─── Given passage ───

On October 8, 2020, the staff of the SEC’s Division of Corporation Finance spoke at PLI’s The SEC Speaks in 2020 program, providing insights on recent developments, rulemakings, guidance and initiatives.

Among the developments over the past year that Division Director William Hinman highlighted was the recognition that digital assets can be registered in compliance with the Securities Act of 1933. Addressing another current topic of interest, Mr. Hinman emphasized that the use of SPACs does not offer a shortcut to the SEC review process, noting that the ultimate merger proxy/Form S-4 will be subject to an SEC review comparable to a traditional IPO review.

Mr. Hinman also focused on the importance of matters he characterized as “corporate hygiene,” urging companies to consider whether they have trading policies effective to prevent management from trading in company securities when they have inside knowledge, such as during the time shortly before a Form 8-K is filed to report a material development. Similarly, he expressed concerns about insiders stopping and starting Rule 10b5-1 trading plans to facilitate their trading in company securities. In addition, Mr. Hinman raised concerns about companies issuing options just before releasing material information, suggesting that this practice may be inconsistent with the concept of fair market value.

─── Study material ───

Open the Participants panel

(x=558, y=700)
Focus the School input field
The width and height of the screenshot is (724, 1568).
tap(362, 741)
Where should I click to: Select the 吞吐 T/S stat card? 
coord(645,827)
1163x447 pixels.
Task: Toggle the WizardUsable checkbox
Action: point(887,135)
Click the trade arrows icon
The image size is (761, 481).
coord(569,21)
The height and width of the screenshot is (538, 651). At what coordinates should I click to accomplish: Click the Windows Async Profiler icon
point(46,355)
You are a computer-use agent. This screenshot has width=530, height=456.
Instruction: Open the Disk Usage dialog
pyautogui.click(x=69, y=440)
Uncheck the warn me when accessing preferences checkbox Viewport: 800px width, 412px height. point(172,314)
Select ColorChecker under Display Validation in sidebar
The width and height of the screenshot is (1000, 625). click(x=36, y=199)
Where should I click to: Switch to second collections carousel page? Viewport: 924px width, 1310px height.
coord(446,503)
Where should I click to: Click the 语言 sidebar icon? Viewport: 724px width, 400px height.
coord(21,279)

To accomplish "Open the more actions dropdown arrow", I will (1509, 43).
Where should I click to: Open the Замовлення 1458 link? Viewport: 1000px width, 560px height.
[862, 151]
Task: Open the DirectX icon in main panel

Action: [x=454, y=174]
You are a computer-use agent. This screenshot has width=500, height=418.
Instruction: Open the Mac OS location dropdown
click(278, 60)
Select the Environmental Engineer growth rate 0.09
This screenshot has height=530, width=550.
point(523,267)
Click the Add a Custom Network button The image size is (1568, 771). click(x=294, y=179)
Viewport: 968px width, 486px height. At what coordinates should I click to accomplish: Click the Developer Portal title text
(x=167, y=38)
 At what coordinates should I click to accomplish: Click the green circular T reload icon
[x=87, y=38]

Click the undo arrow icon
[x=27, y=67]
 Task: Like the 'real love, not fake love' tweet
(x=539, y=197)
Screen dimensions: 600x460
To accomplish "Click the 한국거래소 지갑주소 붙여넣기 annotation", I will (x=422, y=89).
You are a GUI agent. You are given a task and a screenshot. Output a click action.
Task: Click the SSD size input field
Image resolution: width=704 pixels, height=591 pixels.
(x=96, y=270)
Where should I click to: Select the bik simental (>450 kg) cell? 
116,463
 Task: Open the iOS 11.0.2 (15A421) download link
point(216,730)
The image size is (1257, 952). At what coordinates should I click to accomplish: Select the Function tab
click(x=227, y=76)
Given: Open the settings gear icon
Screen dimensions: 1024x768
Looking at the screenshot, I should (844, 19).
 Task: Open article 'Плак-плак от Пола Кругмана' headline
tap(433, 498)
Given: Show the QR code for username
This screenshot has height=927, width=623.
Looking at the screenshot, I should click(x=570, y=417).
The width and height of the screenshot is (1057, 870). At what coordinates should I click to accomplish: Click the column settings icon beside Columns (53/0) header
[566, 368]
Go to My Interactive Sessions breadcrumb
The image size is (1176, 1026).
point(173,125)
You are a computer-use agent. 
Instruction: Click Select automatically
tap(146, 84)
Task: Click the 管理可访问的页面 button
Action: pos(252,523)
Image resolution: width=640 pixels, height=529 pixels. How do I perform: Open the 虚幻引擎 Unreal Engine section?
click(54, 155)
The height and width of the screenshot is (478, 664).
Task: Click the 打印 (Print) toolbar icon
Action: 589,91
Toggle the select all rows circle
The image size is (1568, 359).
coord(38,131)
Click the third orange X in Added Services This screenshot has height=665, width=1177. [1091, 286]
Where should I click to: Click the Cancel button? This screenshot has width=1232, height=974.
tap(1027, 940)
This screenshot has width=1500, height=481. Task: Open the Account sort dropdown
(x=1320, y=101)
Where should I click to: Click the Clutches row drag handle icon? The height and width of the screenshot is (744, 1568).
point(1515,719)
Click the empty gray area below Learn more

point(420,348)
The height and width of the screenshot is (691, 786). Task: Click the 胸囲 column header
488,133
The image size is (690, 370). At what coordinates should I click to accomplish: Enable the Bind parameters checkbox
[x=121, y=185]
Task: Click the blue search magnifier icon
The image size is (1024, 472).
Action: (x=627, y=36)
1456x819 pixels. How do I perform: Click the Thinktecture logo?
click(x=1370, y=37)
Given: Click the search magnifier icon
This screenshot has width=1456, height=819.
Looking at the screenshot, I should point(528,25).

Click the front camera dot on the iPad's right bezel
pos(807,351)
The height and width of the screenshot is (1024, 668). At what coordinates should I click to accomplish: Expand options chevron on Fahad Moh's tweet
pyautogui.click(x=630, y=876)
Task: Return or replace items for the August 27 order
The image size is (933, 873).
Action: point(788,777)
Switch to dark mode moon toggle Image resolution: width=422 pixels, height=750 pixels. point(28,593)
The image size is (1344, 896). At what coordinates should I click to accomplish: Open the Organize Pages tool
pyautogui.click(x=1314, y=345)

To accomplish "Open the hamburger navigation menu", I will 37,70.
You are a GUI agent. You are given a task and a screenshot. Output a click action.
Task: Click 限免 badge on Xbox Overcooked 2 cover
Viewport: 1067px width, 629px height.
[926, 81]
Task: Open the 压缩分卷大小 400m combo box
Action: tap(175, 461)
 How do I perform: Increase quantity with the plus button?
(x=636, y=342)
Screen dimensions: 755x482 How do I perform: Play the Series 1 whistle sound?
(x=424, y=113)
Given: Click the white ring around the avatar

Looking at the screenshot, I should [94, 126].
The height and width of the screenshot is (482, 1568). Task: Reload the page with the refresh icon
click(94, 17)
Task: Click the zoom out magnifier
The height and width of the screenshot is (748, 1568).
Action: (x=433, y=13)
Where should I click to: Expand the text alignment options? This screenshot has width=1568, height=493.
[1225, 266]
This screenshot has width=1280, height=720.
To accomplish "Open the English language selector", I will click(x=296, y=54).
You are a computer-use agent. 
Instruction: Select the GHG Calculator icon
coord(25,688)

───

- Problem set:
- A) Translate into French this sentence from the passage on the SEC Speaks program: "Similarly, he expressed concerns about insiders stopping and starting Rule 10b5-1 trading plans to facilitate their trading in company securities."
- B) According to the passage on the SEC Speaks program, why does the use of SPACs not offer a shortcut to the SEC review process? Answer in one to three sentences.
The material is separate from the passage on the SEC Speaks program.

- Your responses:
- A) De même, il a exprimé des préoccupations quant au fait que des initiés interrompent et reprennent des plans de négociation relevant de la règle 10b5-1 afin de faciliter leurs opérations sur les titres de la société.

- B) Mr. Hinman noted that the ultimate merger proxy/Form S-4 will be subject to an SEC review comparable to a traditional IPO review.